Early life and education
Dwumfour was born on January 1, 1998, in Scotch Plains, New Jersey. He attended Scotch Plains-Fanwood High School with Rashan Gary, before they both transferred, with Gary going to Paramus Catholic High School and Dwumfour moving to DePaul Catholic High School, playing for their football team. As a junior, he recorded 42 tackles and three quarterback sacks. Dwumfour posted 55 tackles and seven sacks as a high school senior, before committing to the University of Michigan. He was rated as a three-star prospect by ESPN, Rivals.com, and Scout.com.

As a true freshman at Michigan, he appeared in one game, the season-opener against Hawaii. As a sophomore, Dwumfour played in nine games, recording four tackles and one sack.

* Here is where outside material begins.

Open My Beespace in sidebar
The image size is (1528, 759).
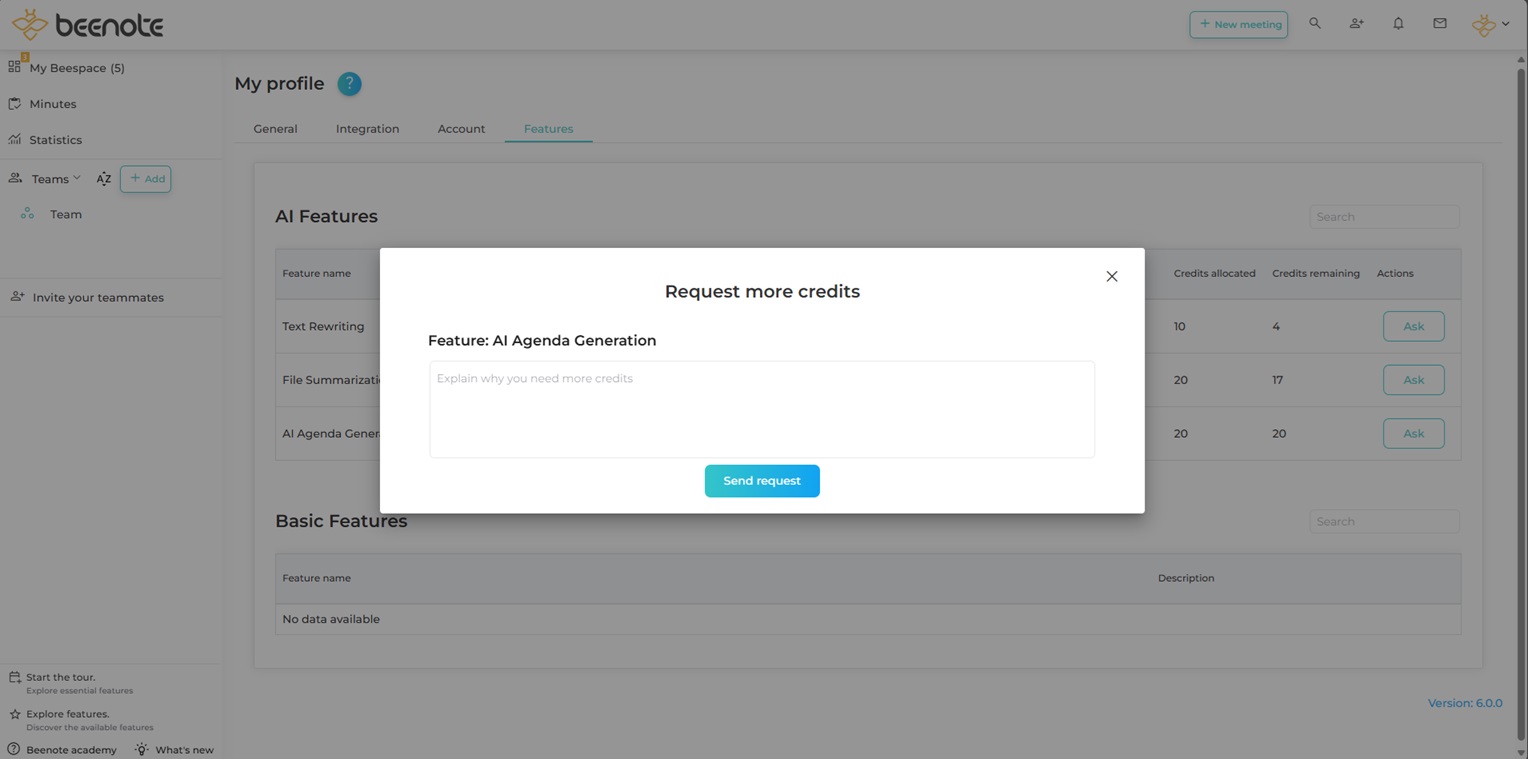[76, 68]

He played in all 13 games in his junior year, starting two. He totaled 21 tackles, one interception, and three sacks in the season. As a senior in 2019, Dwumfour played in ten games with two starts, making nine tackles and one sack. He transferred to Rutgers for his final season in 2020. He started eight games at defensive tackle, and made 25 tackles, earning honorable mention All-Big Ten.

Professional career

New York Jets
After going unselected in the 2021 NFL Draft, Dwumfour signed with the New York Jets as an undrafted free agent. He impressed in the first preseason against the New York Giants, but suffered an injury which led to his release with an injury settlement shortly afterwards.

Houston Texans
Dwumfour was signed by the Houston Texans to the practice squad on October 13. He was activated on December 25, and made his debut in their game against the Los Angeles Chargers, recording a half-sack. He finished the season playing in three games and recording five tackles. He signed a reserve/future contract with the Texans on January 11, 2022.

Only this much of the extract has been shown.